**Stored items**
+ + + +

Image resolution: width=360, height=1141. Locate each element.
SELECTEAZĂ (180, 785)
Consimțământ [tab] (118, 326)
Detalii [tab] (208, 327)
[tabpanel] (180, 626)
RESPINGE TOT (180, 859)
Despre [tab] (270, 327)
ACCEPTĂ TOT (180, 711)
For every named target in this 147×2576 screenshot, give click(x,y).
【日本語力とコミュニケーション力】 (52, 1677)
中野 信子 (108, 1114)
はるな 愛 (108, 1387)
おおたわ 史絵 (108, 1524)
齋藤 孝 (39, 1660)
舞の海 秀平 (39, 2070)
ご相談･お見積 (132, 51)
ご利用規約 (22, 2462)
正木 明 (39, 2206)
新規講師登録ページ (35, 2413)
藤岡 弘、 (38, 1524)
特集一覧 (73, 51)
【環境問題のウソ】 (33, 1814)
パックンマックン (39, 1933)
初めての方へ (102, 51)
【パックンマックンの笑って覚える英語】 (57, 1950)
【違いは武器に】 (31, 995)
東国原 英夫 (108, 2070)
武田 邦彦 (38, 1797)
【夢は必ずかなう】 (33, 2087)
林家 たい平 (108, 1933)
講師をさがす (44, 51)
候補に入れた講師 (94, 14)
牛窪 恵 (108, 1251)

+ + + +

**Description of the task**
What are the lines from the one with "新規講師登録ページ (35, 2413)" through the end of the records above? Set them down exactly, both ends included, and nothing else.

**Result of the task**
新規講師登録ページ (35, 2413)
藤岡 弘、 (38, 1524)
特集一覧 (73, 51)
【環境問題のウソ】 (33, 1814)
パックンマックン (39, 1933)
初めての方へ (102, 51)
【パックンマックンの笑って覚える英語】 (57, 1950)
【違いは武器に】 (31, 995)
東国原 英夫 (108, 2070)
武田 邦彦 (38, 1797)
【夢は必ずかなう】 (33, 2087)
林家 たい平 (108, 1933)
講師をさがす (44, 51)
候補に入れた講師 (94, 14)
牛窪 恵 (108, 1251)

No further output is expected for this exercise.